Ataköy 7-8-9-10. kısım mahalle muhtarı Aylin Keserkaya, vatandaşlara görevini hatırlatan bir kişi... Mahallesindeki 570 bloka açıklayıcı duyurular yapmış. Bu sayede her gün yüzlerce kişi muhtarlığa giderek listede isimlerini kontrol etmiş; listede ismi olmayan en az 1000 kişinin de yazılımlarını sağlamış.
Keserkaya, ‘‘ancak’’ diyerek bazı vatandaşların özensizliğini şöyle anlatıyor:
‘‘3 Kasım'da oturduğu mahallesinde oyunu kullanan vatandaş oradan taşındıktan sonra yeni geldiği mahallesindeki muhtarlığa kayıt yaptırdığı zaman zannediyor ki seçmen kaydı da otomatikman yapılmıştır. Muhtarlık kayıtlarının seçmen kayıtları ile hiçbir bağlantısı olmadığını bilemiyor.

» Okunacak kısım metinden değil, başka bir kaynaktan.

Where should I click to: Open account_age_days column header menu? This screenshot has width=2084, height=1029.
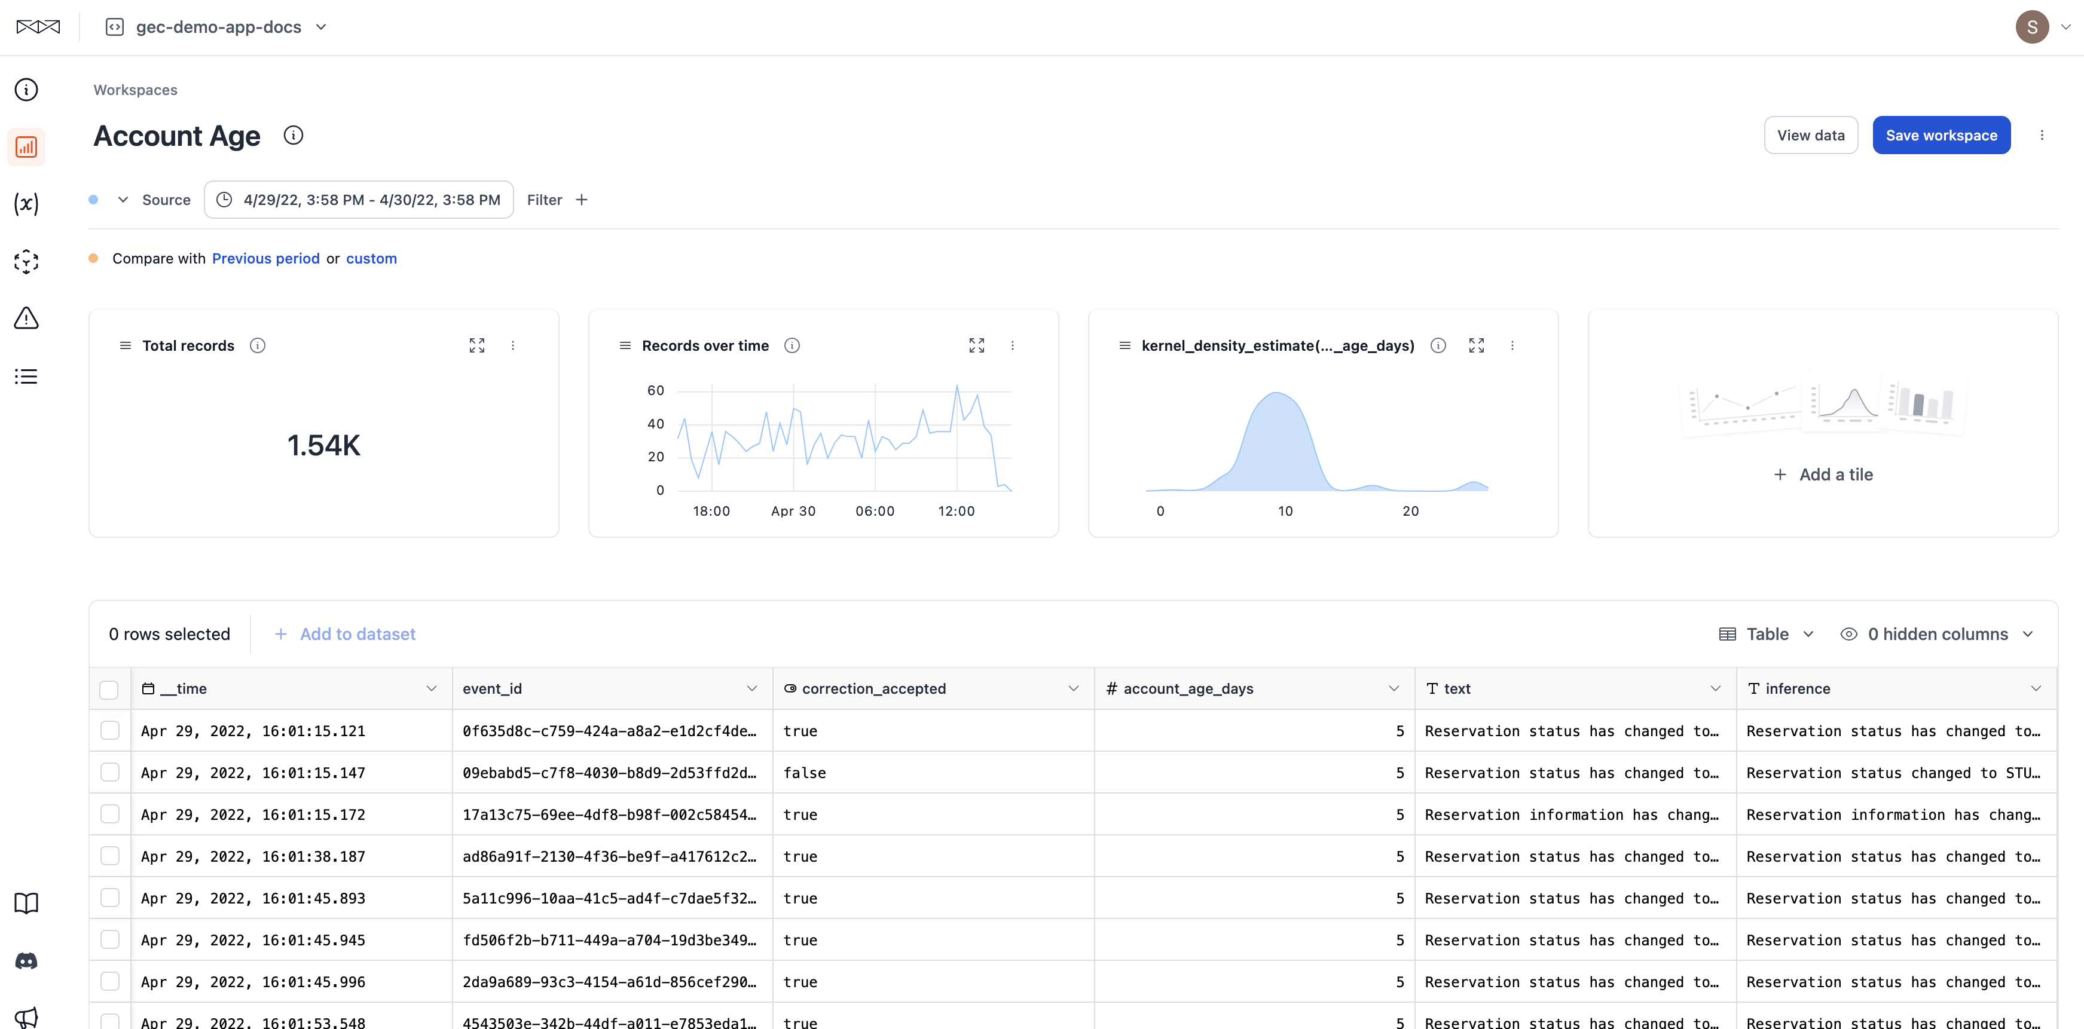coord(1393,688)
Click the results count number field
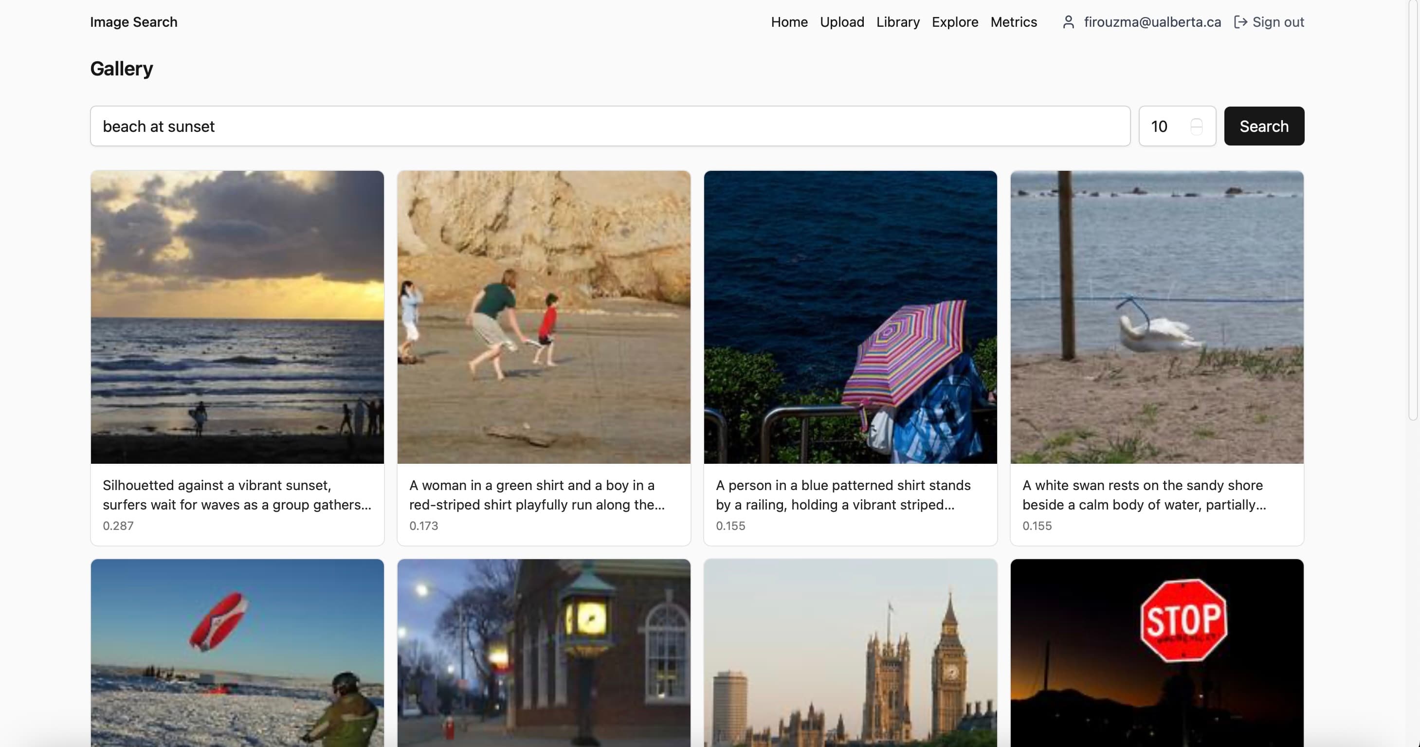The image size is (1420, 747). (1163, 126)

Vatandaş, ‘Nasılsa muhtarlık bilgisayarında kaydım var; seçmen listelerinde de mutlaka ismim vardır' diye düşünmemelidir. Seçmen kartı eline geçmeyince iş işten geçmiş oluyor. Benim mahallemde bile böyle yanılgıya düşenler varsa, Türkiye genelindeki binlerce, yüz binlerce oy kaybını düşünmek bile istemiyorum.’’
İşin doğru tarafı bu; sorumlu bir muhtar uyarıyor. Ancak sorumsuz ve parti yandaşı olanları, yani ’taşıma seçmen'leri kontrol etmeden kayıtlarına alan muhtarları ne yapacağız!
Kadınlar aday olun
YEREL seçimlerde kaç kadın aday adayı çıkacak? Kaçı listelere yerleştirilecek?
Bir kadın okumuz, ‘‘Göreceksiniz, yerel yönetimlerdeki kadın oranının % 1'i (TBMM'de 4.4) geçmediği gibi bu oran 28 Mart'ta da yine aşılamayacak’’ diyor. CHP Adana Milletvekili Gaye Erbatur, kadınların aday olması çağrısında bulunurken, partilere kota uygulamasının önemine değiniyor. Batıda birçok ülkede partilerin kadın kotası ise % 25-33 arasında.
Ka-Der Eskişehir Şubesi Başkanı Merih Beşoğul Şenak şu çarpıcı rakamları veriyor:
‘‘Kadınların % 25'i okuma-yazma bilmiyor. Mülkiyetin % 98'i kadınların elinde. Siyaset erkeklerin tekelinde. 3 bin 216 belediye başkanından sadece 20'si, 34 bin 84 belediye meclis üyesinin ise sadece 541'i kadın... Siyasi partilerin kadınları, seçim zamanlarında ev ev dolaşıp oy toplayan birer üye olarak görülüyor. Hanımlar, gelin belediye başkanlıklarına ya da muhtarlıklara aday olun.’’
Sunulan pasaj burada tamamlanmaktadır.